Here are some items that need to be in our implementation plans and will be helpful in selecting the correct product.

  • Define Success: This isn’t the feature set. This is describing the world after we implement the system. We should do this before we start the selection process, but we can at least do it here.
  • Stakeholders: The list of people affected by the new system is probably bigger than the representation on the selection team. That’s ok. But they must be on the implementation team.
  • Training: This is an area that vendors love to brag about but usually sucks the most. Lay eyes on the training and see specifically how it will work for everyone.
  • Data: Any major system will need data from existing systems and will pass data back and forth to other systems. Start laying this work out. How good are the tools that the vendors have? Are they good enough to use after we go live? Or are they secret magic stuff that only the vendor can use?
  • Interfaces: All major systems have interface to other systems. All vendors claim that their system can interface with anything. Here is the hard part: vendors rarely implement interfaces the way we want them to be implemented. This is especially true with web services. Get the interface documentation and have a developer design a critical interface. We may not write code, but we can at least see where the architecture differences are. Much better to discover them now than after we have signed the contract.
  • Security: Vendors always claim great security and are mostly correct. It is how that they implemented the security that can be problematic. If we do a high-level design of our security implementation, we will see if there are any major issues with a product.
  • Go Live: We will need to determine the go live method: big bang, phased, or parallel. What works best for our organization and what the vendor supports may be two different things.

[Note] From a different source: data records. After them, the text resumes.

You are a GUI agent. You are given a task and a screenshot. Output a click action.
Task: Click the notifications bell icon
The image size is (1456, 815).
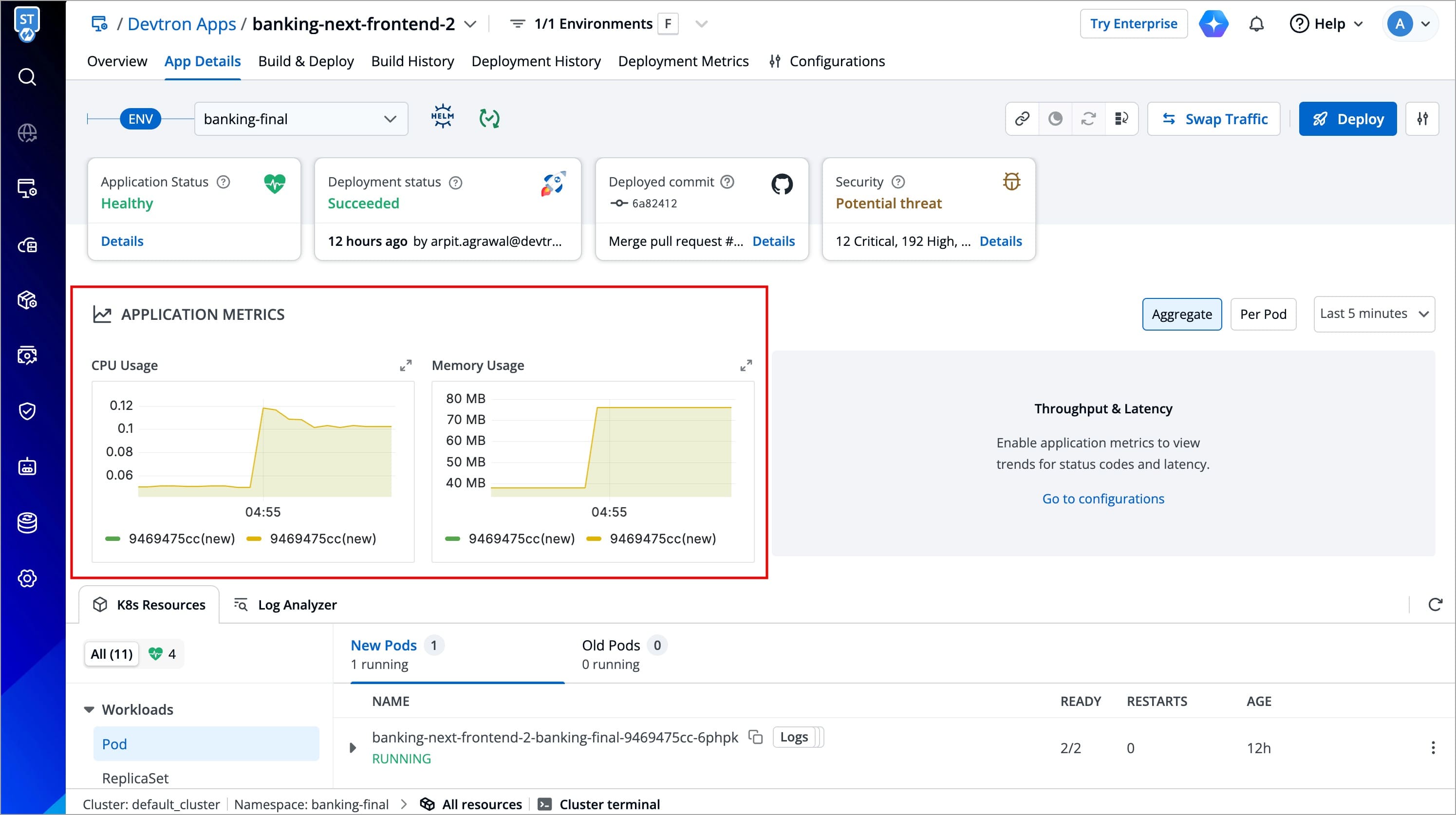coord(1256,24)
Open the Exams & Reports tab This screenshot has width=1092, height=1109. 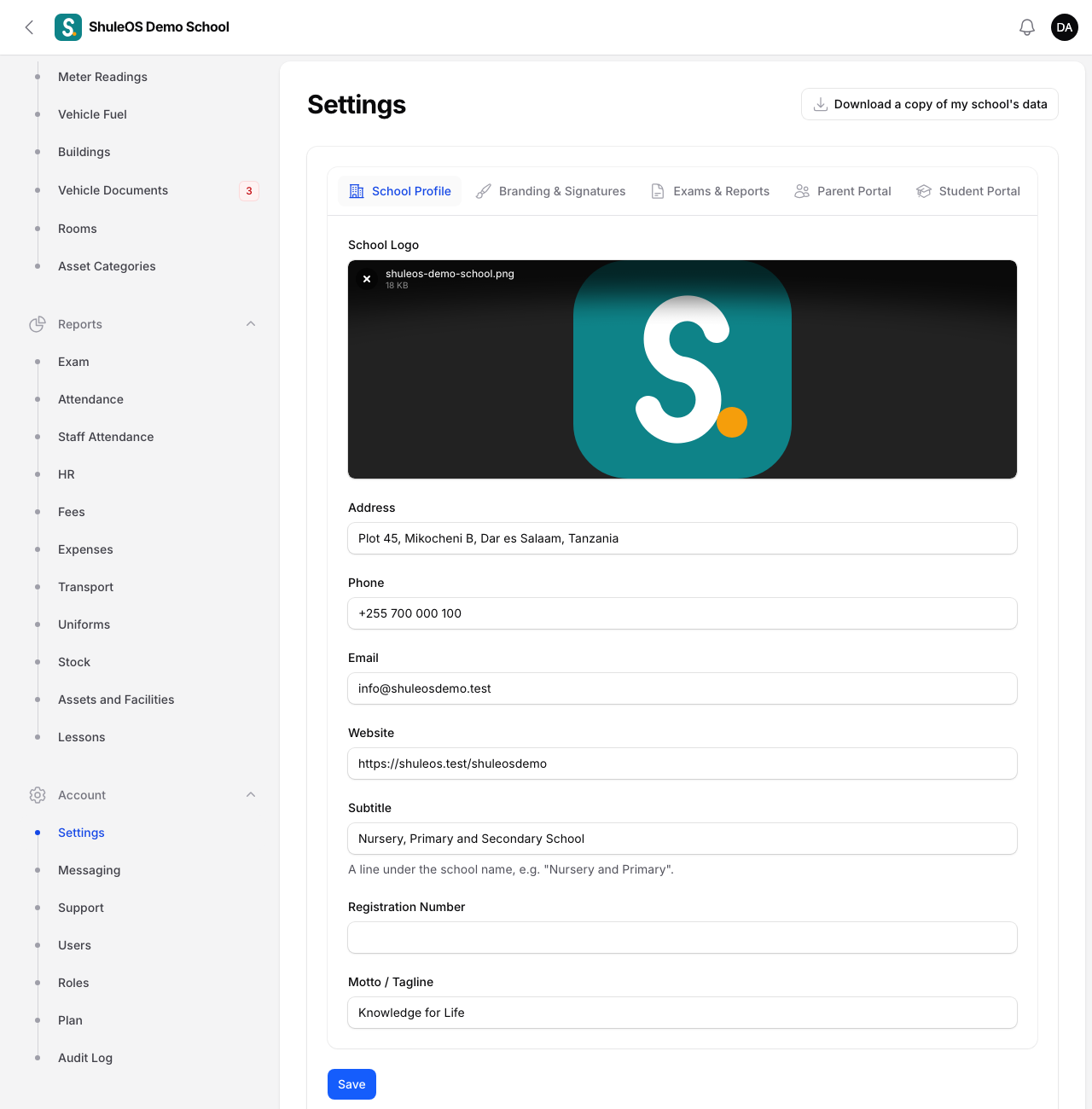(710, 191)
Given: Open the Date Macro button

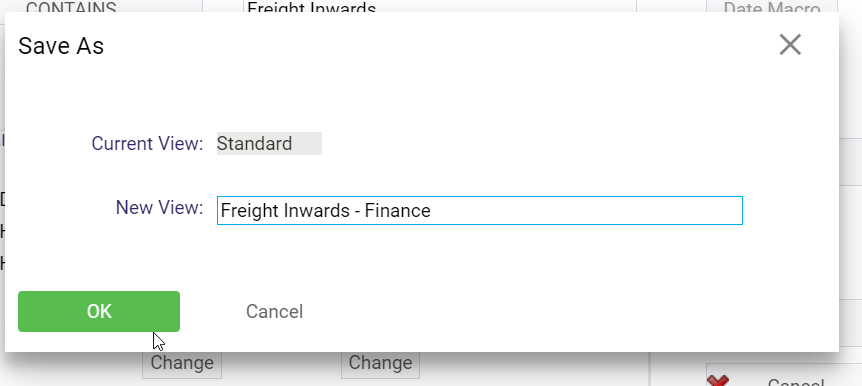Looking at the screenshot, I should (x=772, y=6).
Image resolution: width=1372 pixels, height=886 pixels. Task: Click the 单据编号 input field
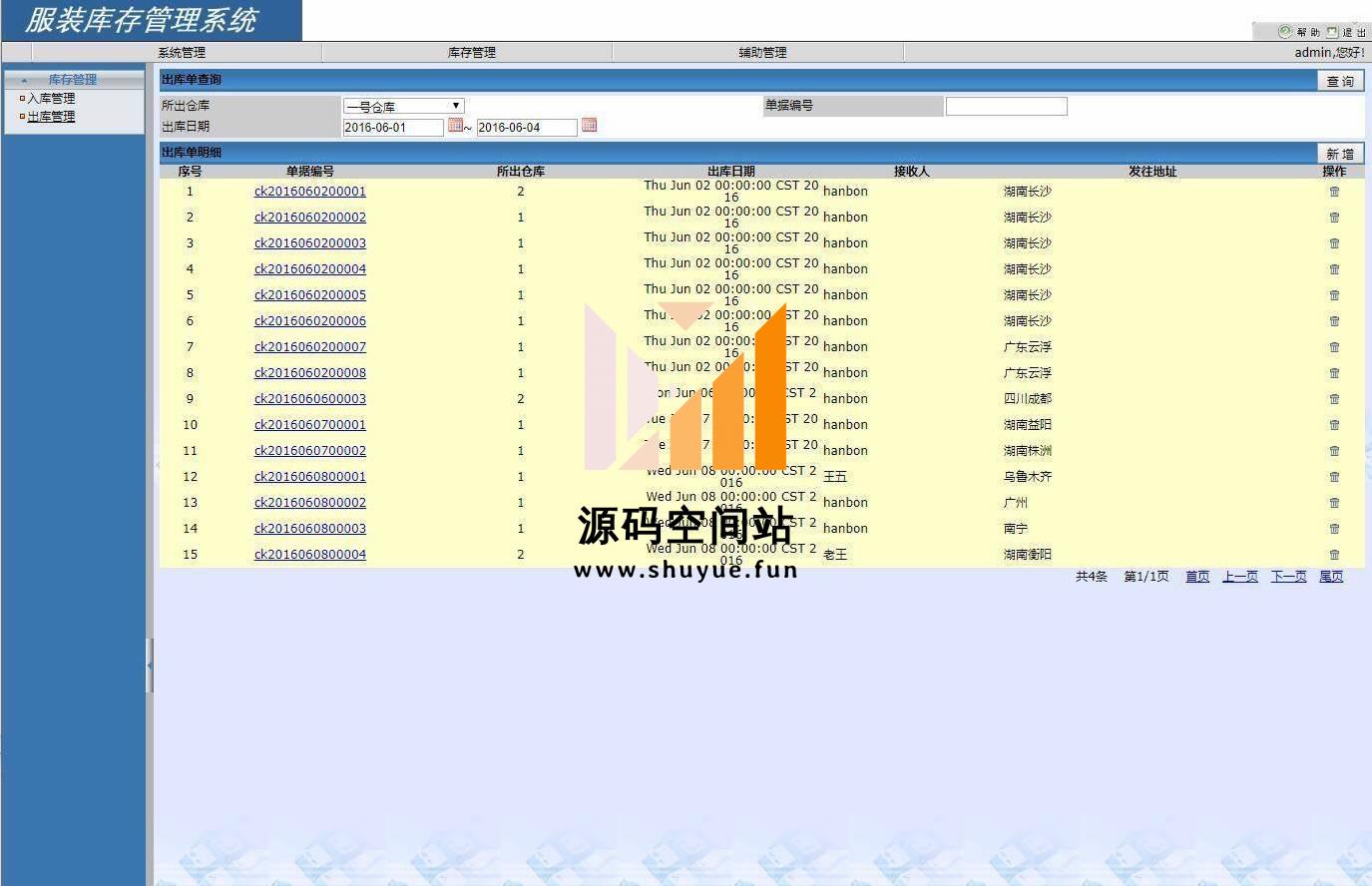[x=1006, y=106]
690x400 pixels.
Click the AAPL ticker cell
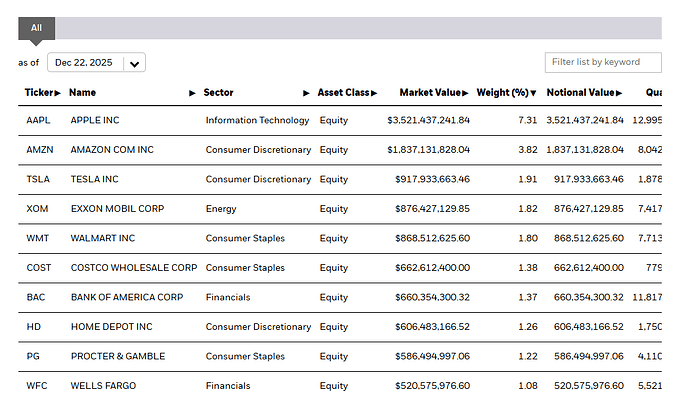(x=37, y=121)
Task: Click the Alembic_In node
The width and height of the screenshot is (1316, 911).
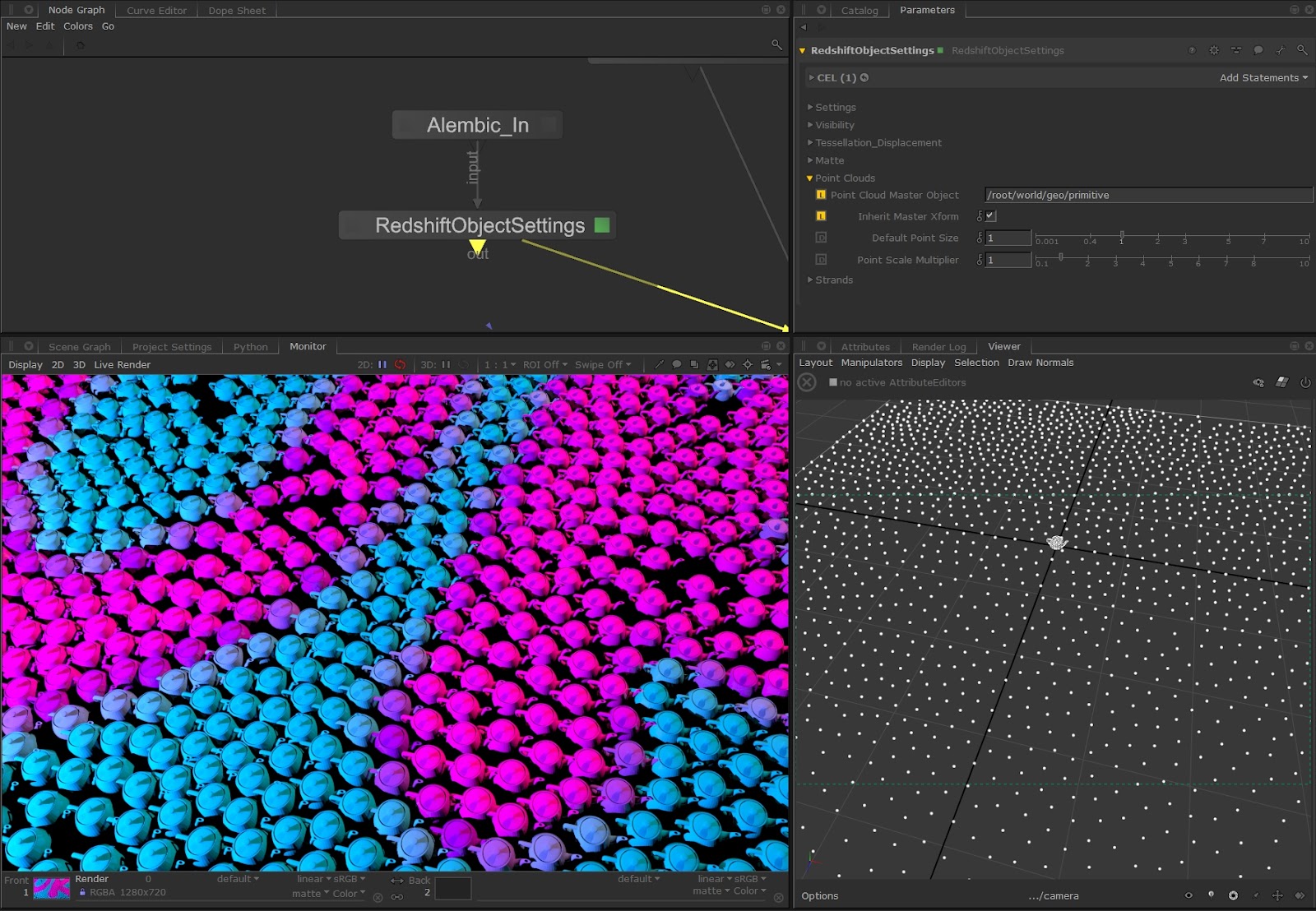Action: click(x=477, y=125)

The last point I will make about starting the implementation planning as part of our selection process is that we will learn from the vendors. Each of them will say, “In our experience, we do these tasks for a successful implementation of our product.” If we hear this from several vendors, we can get good ideas from multiple sources.

I’ll repeat this again: A great system, implemented badly, will probably fail. A mediocre system, implemented beautifully, will probably succeed.